Judge Sonia Salas ruled that the case did not comply with the parameters of organized crime established in a sentence by the Constitutional Chamber of the Supreme Court of Justice. Among other things, the maximum tribunal established that for a case to be considered organized crime, "a special temporal continuity or durability that goes beyond a simple or occasional partnership for the crime is judicially required."

SEE ALSO: Texis Cartel Profile

Once the Court of Judgment Against Organized Crime said the case was not organized crime, the case files were passed to Santa Ana's First Court of Judgment. Once this court had analyzed the documents, it declared itself incompetent to try Sanabria Zamora because the crime occurred on territory outside the court's domain.
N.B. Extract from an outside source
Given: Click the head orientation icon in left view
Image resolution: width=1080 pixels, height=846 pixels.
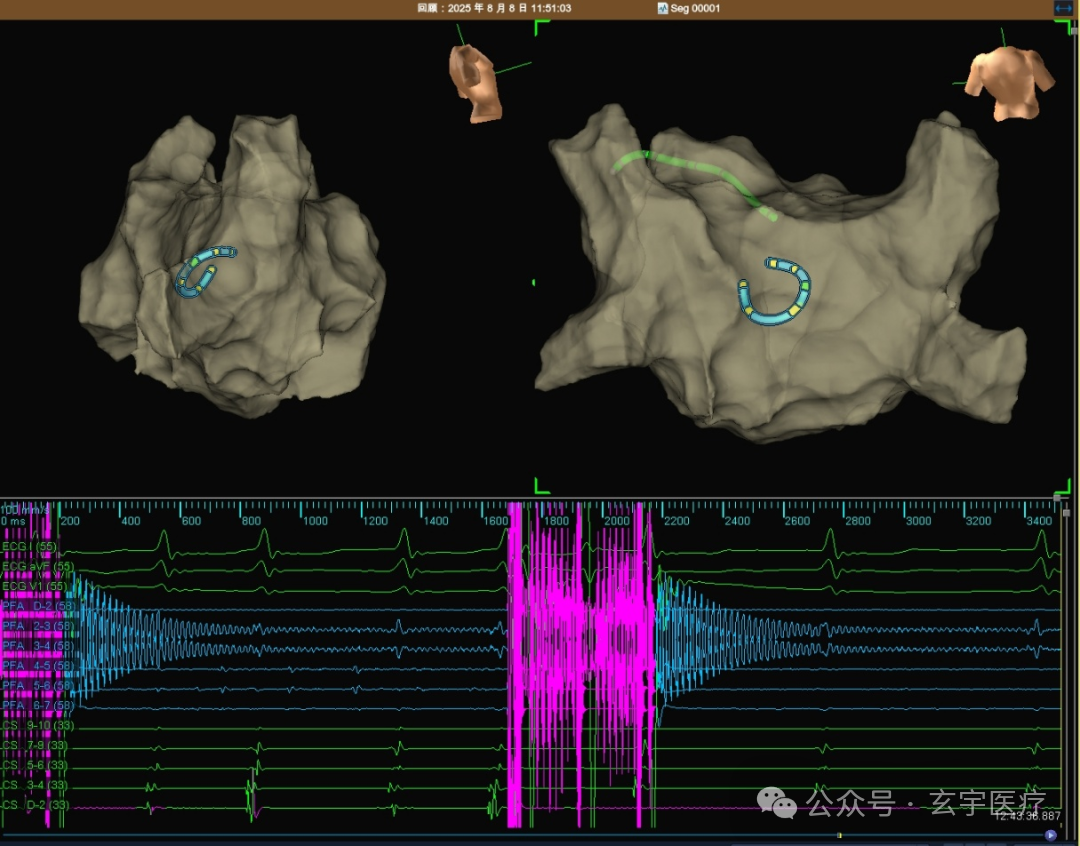Looking at the screenshot, I should pos(474,83).
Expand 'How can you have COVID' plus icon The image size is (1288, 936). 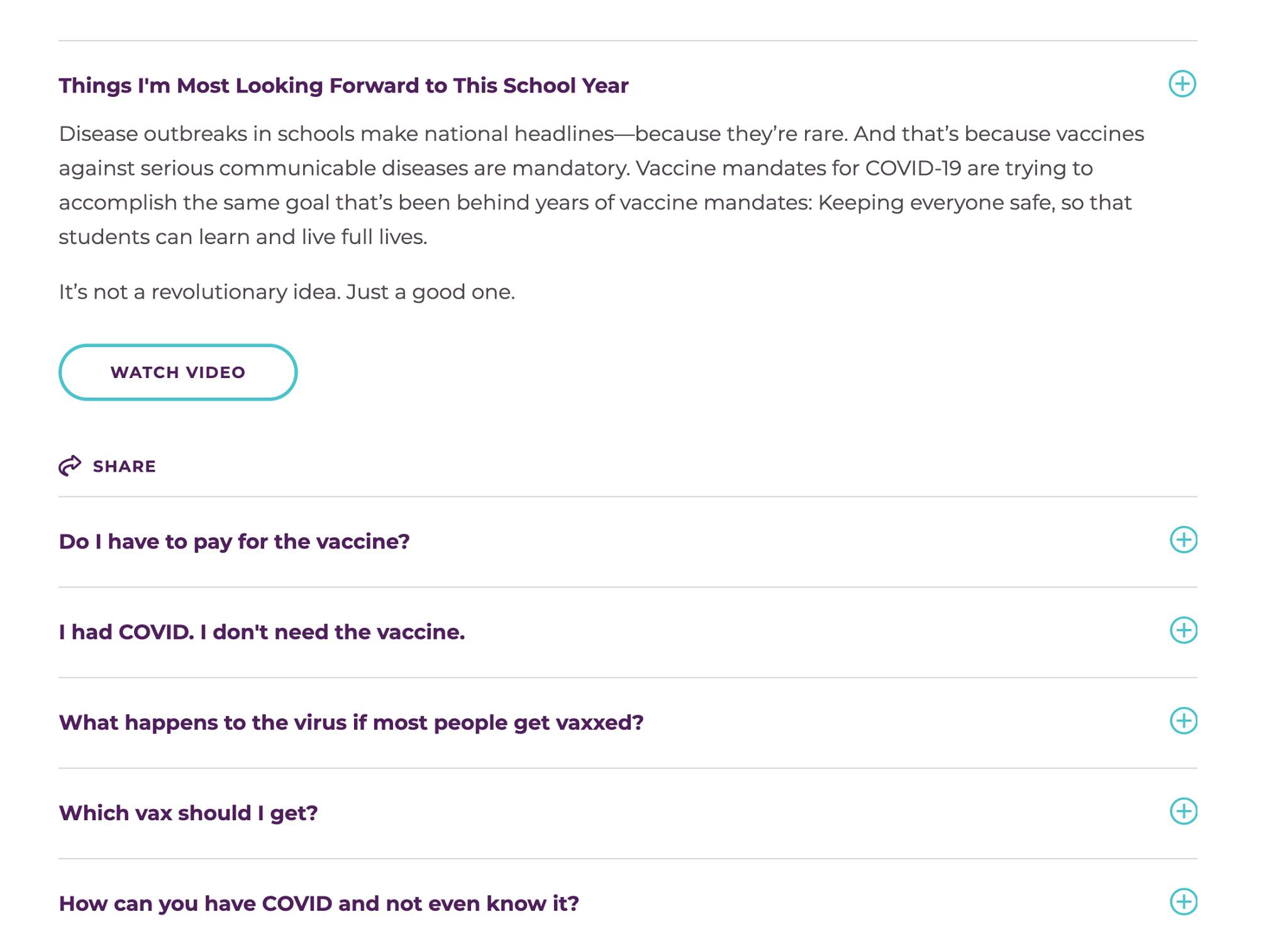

Crimes that occur in Texistepeque are resolved by Santa Ana's Second Court of Judgment and so, the hot potato was passed to that tribunal.

The Second Court of Judgment received the records and programmed the trial for the 19th and 21st of August 2013. However, when the country returned from August vacations, the case against Sanabria Zamora took another turn.

On August 7, 2013, Judge Guillermo Lara Dominguez ruled that Sanabria Zamora could not be tried by the court because the case has characteristics of organized crime, exactly the opposite of what the specialized Court of Judgment Against Organized Crime had ruled. The case was then passed to the Supreme Court of Justice, so that a plenary session could determine which court should try this stocky, bald, 44-year-old, who thought he was selling drugs to some money lenders, but in reality was proposing a deal with undercover cops.